## 2.4 Working with vectors

Manipulating, summarising and sorting data using R is an important skill to master but one which many people find a little confusing at first. We’ll go through a few simple examples here using vectors to illustrate some important concepts but will build on this in much more detail in Chapter 3 where we will look at more complicated (and useful) data structures.

Take a look at this video for a quick introduction to working with vectors in R using positional and logical indexes

### 2.4.1 Extracting elements

To extract (also known as indexing or subscripting) one or more values (more generally known as elements) from a vector we use the square bracket `[ ]`

notation.

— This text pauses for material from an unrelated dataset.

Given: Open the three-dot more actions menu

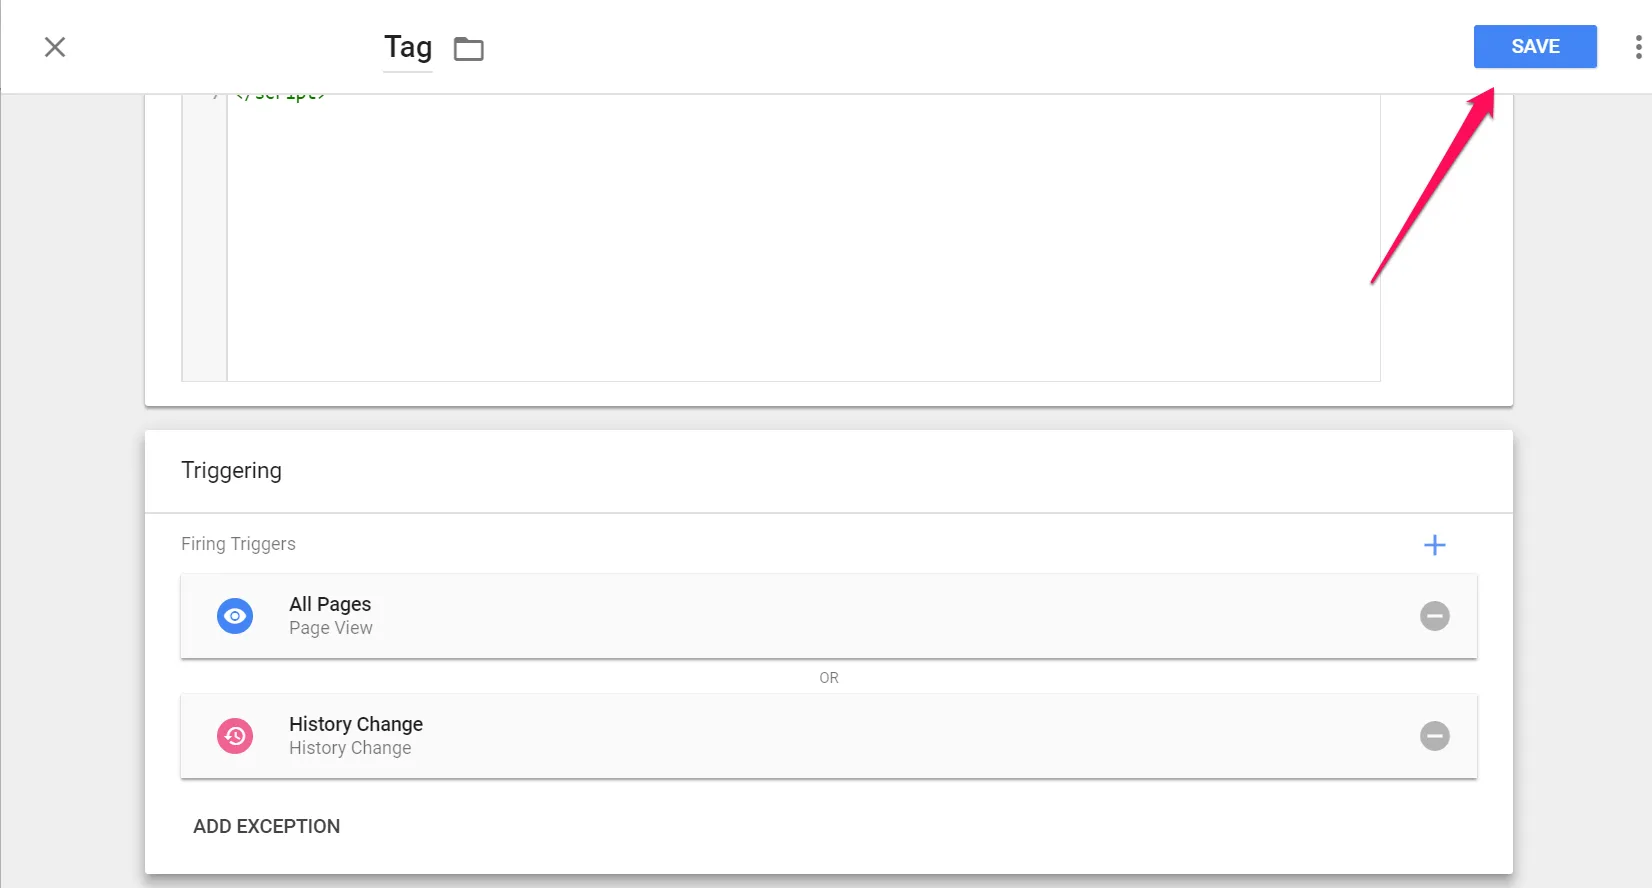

The general approach is to name the object you wish to extract from, then a set of square brackets with an index of the element you wish to extract contained within the square brackets. This index can be a position or the result of a logical test.

#### Positional index

To extract elements based on their position we simply write the position inside the `[ ]`

. For example, to extract the 3rd value of `my_vec`

```
my_vec # remind ourselves what my_vec looks like
## [1] 2 3 1 6 4 3 3 7
my_vec[3] # extract the 3rd value
## [1] 1
# if you want to store this value in another object
val_3 <- my_vec[3]
val_3
## [1] 1
```

Note that the positional index starts at 1 rather than 0 like some other programming languages (i.e. Python).

We can also extract more than one value by using the `c()`

function inside the square brackets. Here we extract the 1^{st}, 5^{th}, 6^{th} and 8^{th} element from the `my_vec`

object

Or we can extract a range of values using the `:`

notation. To extract the values from the 3^{rd} to the 8^{th} elements.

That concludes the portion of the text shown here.